>> Start

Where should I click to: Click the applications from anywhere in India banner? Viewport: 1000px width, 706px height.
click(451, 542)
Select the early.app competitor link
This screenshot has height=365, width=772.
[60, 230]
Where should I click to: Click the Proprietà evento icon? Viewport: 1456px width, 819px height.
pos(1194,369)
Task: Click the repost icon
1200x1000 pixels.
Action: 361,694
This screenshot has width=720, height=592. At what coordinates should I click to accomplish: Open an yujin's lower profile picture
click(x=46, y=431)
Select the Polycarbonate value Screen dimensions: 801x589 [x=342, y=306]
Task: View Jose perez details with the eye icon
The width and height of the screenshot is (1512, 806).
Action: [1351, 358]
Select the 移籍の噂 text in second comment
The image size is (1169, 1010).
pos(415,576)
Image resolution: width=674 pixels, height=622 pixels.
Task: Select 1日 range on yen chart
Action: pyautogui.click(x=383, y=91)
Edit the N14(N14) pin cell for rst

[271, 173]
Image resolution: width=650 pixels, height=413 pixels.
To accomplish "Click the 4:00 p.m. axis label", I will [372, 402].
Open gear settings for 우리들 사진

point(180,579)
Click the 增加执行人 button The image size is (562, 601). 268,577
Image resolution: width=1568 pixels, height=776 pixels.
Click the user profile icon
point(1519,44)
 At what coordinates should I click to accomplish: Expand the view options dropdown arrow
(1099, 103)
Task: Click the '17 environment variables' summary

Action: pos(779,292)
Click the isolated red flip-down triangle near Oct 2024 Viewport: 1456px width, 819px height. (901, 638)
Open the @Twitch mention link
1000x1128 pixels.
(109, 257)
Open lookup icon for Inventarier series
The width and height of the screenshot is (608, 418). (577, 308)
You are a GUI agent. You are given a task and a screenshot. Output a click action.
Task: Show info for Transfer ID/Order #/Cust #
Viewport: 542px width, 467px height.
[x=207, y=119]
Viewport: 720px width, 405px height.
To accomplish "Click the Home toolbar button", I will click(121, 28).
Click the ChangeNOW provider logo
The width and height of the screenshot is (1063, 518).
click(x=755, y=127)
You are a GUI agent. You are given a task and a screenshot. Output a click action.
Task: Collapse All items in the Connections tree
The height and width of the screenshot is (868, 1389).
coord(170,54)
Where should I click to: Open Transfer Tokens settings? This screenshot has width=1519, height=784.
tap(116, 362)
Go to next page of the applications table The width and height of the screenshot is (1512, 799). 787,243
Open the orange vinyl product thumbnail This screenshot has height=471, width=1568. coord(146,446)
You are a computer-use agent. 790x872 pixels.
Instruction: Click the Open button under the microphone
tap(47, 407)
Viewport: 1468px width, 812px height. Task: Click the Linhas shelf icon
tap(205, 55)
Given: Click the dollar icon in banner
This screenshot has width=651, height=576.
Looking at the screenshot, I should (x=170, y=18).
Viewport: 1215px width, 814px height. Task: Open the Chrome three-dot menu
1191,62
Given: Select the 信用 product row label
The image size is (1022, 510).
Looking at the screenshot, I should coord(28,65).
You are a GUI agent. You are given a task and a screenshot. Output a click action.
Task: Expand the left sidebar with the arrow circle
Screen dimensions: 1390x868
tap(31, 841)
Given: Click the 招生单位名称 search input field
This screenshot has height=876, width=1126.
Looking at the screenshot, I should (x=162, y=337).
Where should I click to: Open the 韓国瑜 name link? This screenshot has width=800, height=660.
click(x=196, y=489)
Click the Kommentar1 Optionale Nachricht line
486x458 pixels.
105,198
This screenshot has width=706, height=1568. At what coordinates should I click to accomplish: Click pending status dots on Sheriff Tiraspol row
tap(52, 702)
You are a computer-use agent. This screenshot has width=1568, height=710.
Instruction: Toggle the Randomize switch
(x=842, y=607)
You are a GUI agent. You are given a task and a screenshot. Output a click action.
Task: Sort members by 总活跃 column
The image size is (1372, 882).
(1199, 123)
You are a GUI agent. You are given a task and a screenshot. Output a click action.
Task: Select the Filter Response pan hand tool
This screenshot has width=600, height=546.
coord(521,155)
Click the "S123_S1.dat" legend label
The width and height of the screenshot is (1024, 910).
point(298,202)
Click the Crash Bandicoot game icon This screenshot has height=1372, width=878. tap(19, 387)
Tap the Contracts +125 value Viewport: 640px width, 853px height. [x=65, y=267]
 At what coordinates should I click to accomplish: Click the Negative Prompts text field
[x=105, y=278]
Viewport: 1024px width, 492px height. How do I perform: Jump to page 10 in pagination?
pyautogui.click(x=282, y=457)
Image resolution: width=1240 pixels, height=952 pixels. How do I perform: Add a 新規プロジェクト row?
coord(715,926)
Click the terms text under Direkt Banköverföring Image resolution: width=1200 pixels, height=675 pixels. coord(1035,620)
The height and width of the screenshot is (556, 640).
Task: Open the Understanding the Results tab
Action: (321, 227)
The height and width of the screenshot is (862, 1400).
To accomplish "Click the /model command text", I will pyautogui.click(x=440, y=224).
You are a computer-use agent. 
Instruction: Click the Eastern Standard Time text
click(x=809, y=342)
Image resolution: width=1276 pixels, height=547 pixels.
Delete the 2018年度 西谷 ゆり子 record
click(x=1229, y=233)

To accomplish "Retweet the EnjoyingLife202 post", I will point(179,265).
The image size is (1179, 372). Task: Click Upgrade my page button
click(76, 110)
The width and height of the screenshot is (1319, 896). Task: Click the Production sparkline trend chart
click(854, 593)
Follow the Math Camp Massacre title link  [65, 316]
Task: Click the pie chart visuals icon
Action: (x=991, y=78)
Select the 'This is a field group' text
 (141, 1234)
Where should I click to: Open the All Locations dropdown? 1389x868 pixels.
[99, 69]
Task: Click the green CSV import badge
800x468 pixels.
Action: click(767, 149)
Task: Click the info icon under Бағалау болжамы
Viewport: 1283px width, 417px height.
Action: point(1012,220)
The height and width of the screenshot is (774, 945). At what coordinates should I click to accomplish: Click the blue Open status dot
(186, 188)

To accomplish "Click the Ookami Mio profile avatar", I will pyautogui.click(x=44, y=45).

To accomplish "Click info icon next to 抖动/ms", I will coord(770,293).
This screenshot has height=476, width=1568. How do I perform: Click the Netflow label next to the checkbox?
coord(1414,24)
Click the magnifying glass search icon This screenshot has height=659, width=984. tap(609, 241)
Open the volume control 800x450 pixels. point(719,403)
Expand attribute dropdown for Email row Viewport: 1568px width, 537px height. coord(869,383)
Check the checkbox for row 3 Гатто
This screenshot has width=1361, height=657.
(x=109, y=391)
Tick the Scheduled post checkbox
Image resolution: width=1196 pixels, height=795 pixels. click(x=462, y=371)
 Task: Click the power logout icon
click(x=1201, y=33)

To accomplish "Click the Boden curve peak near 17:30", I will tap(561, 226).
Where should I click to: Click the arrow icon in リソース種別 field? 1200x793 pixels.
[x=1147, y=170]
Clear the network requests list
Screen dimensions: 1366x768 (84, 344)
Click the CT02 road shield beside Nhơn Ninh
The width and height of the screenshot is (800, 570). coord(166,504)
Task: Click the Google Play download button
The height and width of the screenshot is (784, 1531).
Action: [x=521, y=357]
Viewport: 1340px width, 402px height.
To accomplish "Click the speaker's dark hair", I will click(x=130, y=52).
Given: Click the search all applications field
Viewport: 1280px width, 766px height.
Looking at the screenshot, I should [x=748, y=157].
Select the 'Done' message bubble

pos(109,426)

>> End

- What you will do:
Rewrite the listing from the line with "Task: Click the repost icon" to the line with "Action: pos(779,292)", replacing "icon" with "symbol" throughout and changing nothing else.

- Solution to the problem:
Task: Click the repost symbol
1200x1000 pixels.
Action: 361,694
This screenshot has width=720, height=592. At what coordinates should I click to accomplish: Open an yujin's lower profile picture
click(x=46, y=431)
Select the Polycarbonate value Screen dimensions: 801x589 [x=342, y=306]
Task: View Jose perez details with the eye symbol
The width and height of the screenshot is (1512, 806).
Action: [1351, 358]
Select the 移籍の噂 text in second comment
The image size is (1169, 1010).
pos(415,576)
Image resolution: width=674 pixels, height=622 pixels.
Task: Select 1日 range on yen chart
Action: pyautogui.click(x=383, y=91)
Edit the N14(N14) pin cell for rst

[271, 173]
Image resolution: width=650 pixels, height=413 pixels.
To accomplish "Click the 4:00 p.m. axis label", I will [372, 402].
Open gear settings for 우리들 사진

point(180,579)
Click the 增加执行人 button The image size is (562, 601). 268,577
Image resolution: width=1568 pixels, height=776 pixels.
Click the user profile symbol
point(1519,44)
 At what coordinates should I click to accomplish: Expand the view options dropdown arrow
(1099, 103)
Task: Click the '17 environment variables' summary

Action: pos(779,292)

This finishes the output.